On How a Little Certain Knowledge is a Dangerous Thing

“It ain’t what you don’t know that gets you into trouble. It’s what you know for sure that just ain’t so”
-Mark Twain

The more tenaciously a thought is held, the more irrational it becomes. But it ain’t necessarily  so.

On Conspiracy Theories

“I am an old man and have known a great many troubles, most of them never happened.”
– Mark Twain

Beware the boogie man in the dark corner, for he just may not exist.

On Learning to Live With Yourself – and Others

“A man cannot be comfortable without his own approval.”
-Mark Twain

A man that can walk through life unburdened by the vicissitudes of others, accept his own shortcomings, and strive always to improve himself, warts and all, is an easy person to be around – for himself and others.

On Telling the Truth

“A man is never more truthful than when he acknowledges himself a liar.”
-Mark Twain

We are all sinners, liars, and cheats. Admitting it is the only hope we have that we’ll not always be sinners, liars, and cheats.

On Finding a True Wealth of Knowledge

“I would rather have my ignorance than another man’s knowledge, because I have got so much more of it.”
-Mark Twain

All we can be sure of is our own ignorance – knowing that we don’t know. An abundance of known ignorance is better than a paucity of knowledge.

On Reality and Having an Active Inner Life

“Life does not consist mainly – or even largely – of facts and happenings. It consists mainly of the storm of thoughts that is forever blowing through one’s head”
-Mark Twain

Still waters run deep. The life of the mind is life itself.

On the Transience of Fame and the Myth of Glory

“It is a pathetic thought. We struggle, we rise, we tower in the zenith a brief and gorgeous moment, with the adoring eyes of the nations upon us, then the lights go out, oblivion closes around us, our glory fades and vanishes, a few generations drift by, and naught remains but a mystery and a name.”
-Mark Twain

What does it really mean, when we pass into inevitable oblivion, to possess fame or claim glory?  Fame vanishes and glory dies in the press of our own ego.
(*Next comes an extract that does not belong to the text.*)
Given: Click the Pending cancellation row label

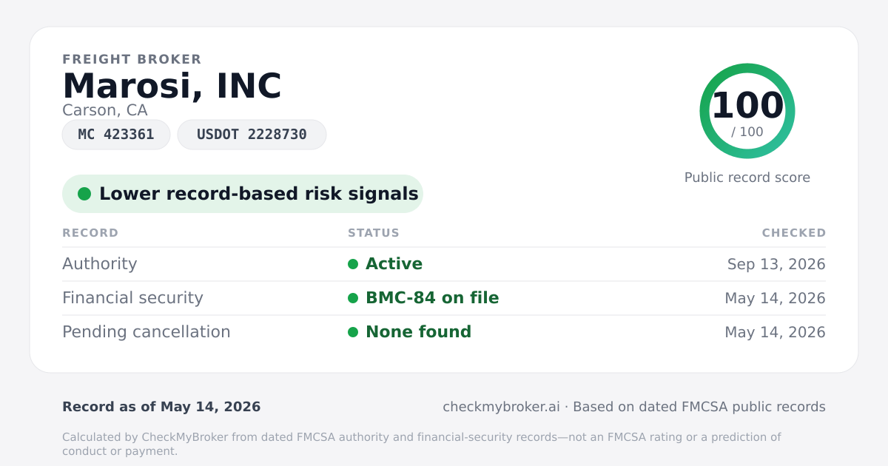Looking at the screenshot, I should click(147, 332).
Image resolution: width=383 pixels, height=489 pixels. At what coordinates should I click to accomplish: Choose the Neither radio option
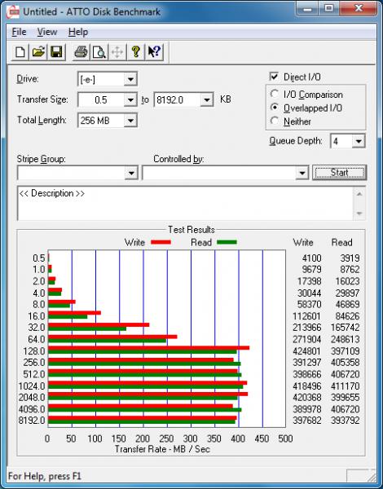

It is nothing but what we leave behind that is important in the end. Best to consider what that might be while it is still in our power, lest we be caught with nothing at all to show for it

On Justice and Trial by Jury

“The humorist who invented trial by jury played a colossal practical joke upon the world, but since we have the system we ought to try and respect it. A thing which is not thoroughly easy to do, when we reflect that by command of the law a criminal juror must be an intellectual vacuum, attached to a melting heart and perfectly macaronian bowels of compassion.”
-Mark Twain, New York Tribune, March 1873

That it must be some enormous practical joke is never more obvious than for the juror, sitting amongst eleven strangers – suddenly compatriots in judgement – charged with directing how a blindfolded Lady Justice is to play her hand. It gives reason to doubt that justice is even possible.

But it is in the deliberation room where the inadequacy of trial by jury really sinks in. Just as it also dawns that it is best means of justice yet devised – no matter how flawed.

On Town Hall Meetings

“The thug is aware that loudness convinces sixty persons where reasoning convinces but one.
-Mark Twain

But those sixty people are convinced of an argument upon which there is no basis in reason – the thug makes a fool of his followers and a mockery of rational thought.

On Why Racism is Silly

“I have no race prejudices, and I think I have no color prejudices or caste prejudices nor creed prejudices. Indeed I know it. I can stand any society. All that I care to know is that a man is a human being–that is enough for me; he can’t be any worse.”
-Mark Twain

The point isn’t if you’re  white, black, a jew, muslim, easterner, westerner, northerner, southerner, atheist, theist, liberal, or conservative. You’re human, and worthy of suspicion. I’m human too.